Heart problems are often associated with older people. But every year about 1 in 110 children in the United States are born with congenital heart disease, which include a variety of defects ranging from holes in the heart to malformed or missing valves and chambers.
These defects can increase the risk for irregular heartbeats, heart infections and heart failure. In some cases, surgery or other procedures are needed to fix a defect.
It makes intuitive sense that children with congenital heart disease whose mothers live near a top-ranked pediatric cardiac center would fare better than those who don’t, but is that really the case?
That’s what researchers at the National Heart, Lung, and Blood Institute wanted to know.
Lead study author Dr. Jonathan Kaltman and his colleagues examined infant death data between 2011 and 2015 from the National Center for Health Statistics at the Centers for Disease Control and Prevention. They published their findings Monday in the American Heart Association journal Circulation.
They found the risk of dying from congenital heart disease was 28% greater for infants whose mothers did not live close to one of U.S. News and World Report’s top 50 pediatric cardiac centers. That was even after adjusting for factors such as the baby’s gestational age and the mother’s race and education level.
“The take-home is that, in a pretty robust analysis with a large sample size, infant mortality rates are lower if the mother of the infant happens to live in a metropolitan area where one of these centers is located,” said Kaltman, chief of the Heart Development and Structural Diseases Branch at the NHLBI.

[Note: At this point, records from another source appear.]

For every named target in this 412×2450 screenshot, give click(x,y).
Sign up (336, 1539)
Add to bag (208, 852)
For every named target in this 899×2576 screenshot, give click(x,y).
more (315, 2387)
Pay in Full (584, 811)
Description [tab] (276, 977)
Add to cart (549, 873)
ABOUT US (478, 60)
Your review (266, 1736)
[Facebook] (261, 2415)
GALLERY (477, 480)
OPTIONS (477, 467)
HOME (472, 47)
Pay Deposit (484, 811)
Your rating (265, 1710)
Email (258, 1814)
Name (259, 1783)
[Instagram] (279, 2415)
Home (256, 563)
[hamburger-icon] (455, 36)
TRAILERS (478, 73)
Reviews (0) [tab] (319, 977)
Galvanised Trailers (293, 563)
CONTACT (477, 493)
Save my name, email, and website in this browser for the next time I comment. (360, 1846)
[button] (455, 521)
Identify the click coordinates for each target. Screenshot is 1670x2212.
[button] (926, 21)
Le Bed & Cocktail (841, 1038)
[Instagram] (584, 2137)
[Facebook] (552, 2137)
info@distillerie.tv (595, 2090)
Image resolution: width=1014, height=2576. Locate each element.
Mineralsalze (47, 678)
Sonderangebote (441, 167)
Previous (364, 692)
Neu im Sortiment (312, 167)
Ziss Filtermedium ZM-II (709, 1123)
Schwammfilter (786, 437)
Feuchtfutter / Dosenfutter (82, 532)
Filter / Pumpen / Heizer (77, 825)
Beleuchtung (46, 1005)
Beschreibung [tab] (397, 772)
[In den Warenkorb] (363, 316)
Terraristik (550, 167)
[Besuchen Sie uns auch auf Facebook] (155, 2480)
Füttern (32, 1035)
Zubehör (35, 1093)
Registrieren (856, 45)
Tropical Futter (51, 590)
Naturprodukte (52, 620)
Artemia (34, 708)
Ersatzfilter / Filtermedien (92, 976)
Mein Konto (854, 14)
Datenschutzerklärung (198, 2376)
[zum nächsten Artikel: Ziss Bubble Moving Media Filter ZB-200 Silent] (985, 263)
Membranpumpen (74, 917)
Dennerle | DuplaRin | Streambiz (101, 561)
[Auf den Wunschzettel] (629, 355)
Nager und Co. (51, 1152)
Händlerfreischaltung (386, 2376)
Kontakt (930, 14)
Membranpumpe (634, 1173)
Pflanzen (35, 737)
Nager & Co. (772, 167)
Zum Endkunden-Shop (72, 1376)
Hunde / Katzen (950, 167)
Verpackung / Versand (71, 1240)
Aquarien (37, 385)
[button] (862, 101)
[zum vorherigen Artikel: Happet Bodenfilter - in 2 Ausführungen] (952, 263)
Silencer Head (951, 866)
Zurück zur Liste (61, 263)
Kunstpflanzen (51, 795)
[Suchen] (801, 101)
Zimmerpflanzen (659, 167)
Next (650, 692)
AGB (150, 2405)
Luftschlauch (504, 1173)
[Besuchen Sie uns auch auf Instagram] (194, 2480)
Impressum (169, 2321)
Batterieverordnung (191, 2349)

Where does that leave parents of children with heart defects who don’t live near one of the top centers? The key, Kaltman said, is for families to vigorously follow the advice of their medical team and to take prescribed medications as directed.
“For those (who) have more complicated congenital heart disease or more complicated post-operative course, they need to be following up very closely with the centers where the surgery was done and their local providers,” he said.
According to Dr. Paul Kantor, chief of the division of cardiology at Children’s Hospital Los Angeles, good outcomes in congenital heart disease are far more likely with early diagnosis by either prenatal or newborn screening.
“Having foreknowledge of a congenital heart defect is hugely empowering,” said Kantor, who was not involved in the new study. “If a family is aware that they have a fetus with a condition that is likely to require early treatment, then they are then in a good position to advocate for themselves to be referred to a center of excellence, wherever that may be.”
The study leaves a number of unanswered questions. For example, Kaltman said, “We don’t have the full clinical story for those patients who died. Presumably most of them had been identified and treated, but we don’t know. Knowing that would help us to understand what is driving these differences as well as trying to figure out how to mitigate them.”
Strengthening care networks that feed into pediatric cardiac centers may enhance the monitoring of high-risk infants with congenital heart disease, Kaltman said.